Just a decade later we have genome sequencing technology arriving on the market that can sequence a human genome for less than $US6,000 in just one day.

However, Venter warns that this speed comes at the cost of data quality. New sequencing technology performs very short reads - of around 100 base pairs at a time - compared to earlier, slower, technology that read from 500 to 900 base pairs per read.

The challenge then becomes stringing each of these tiny fragments together in the correct order to make up the entire genome.

Venter warns that the current practice of using an existing genome as a 'reference' to help align the individual reads risks giving a distorted view of any single genome

He stresses that data quality needs to be improved if we're to progress genomics to the point of understanding the link between genes and disease.
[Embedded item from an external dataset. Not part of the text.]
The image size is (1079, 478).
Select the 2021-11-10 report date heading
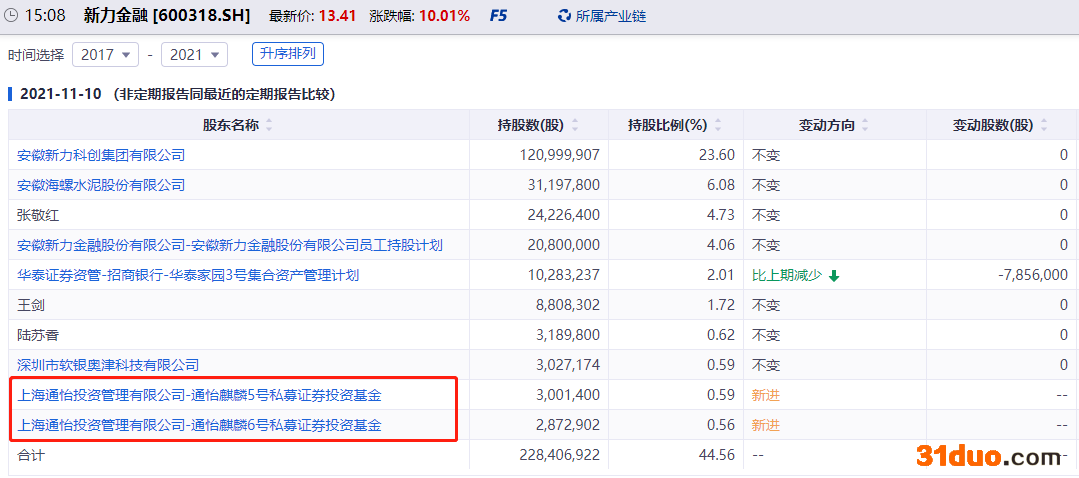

"Improving data quality is crucial, because if a human genome cannot be independently assembled then the sequence data cannot be sorted into the two sets of parental chromosomes, or haplotypes. This process - haplotype phasing - will become one of the most useful tools in genomic medicine," he wrote.

This is the objective of another global genomics effort, the International HapMap Project.

Venter also warns that the pace discoveries in genomics risks outpacing our understanding of the other end of the spectrum: phenotypes.

"Phenotypes - the next hurdle - present a much greater challenge than genotypes because of the complexity of human biological and clinical information."

Even if we had the detailed information about genotypes and phenotypes we wouldn't have the computational power to link it all together.

Venter recommends we build an 'exascale' supercomputer, which would run 1,000 times faster than today's fastest supercomputers.

The genomics revolution is only beginning, but Venter expect it to progress dramatically in the next decade, to the point where we don't just have a single genome for each individual, but multiple genomes covering all aspects of our bodies and internal flora.

"The genome revolution is only just beginning," says Venter.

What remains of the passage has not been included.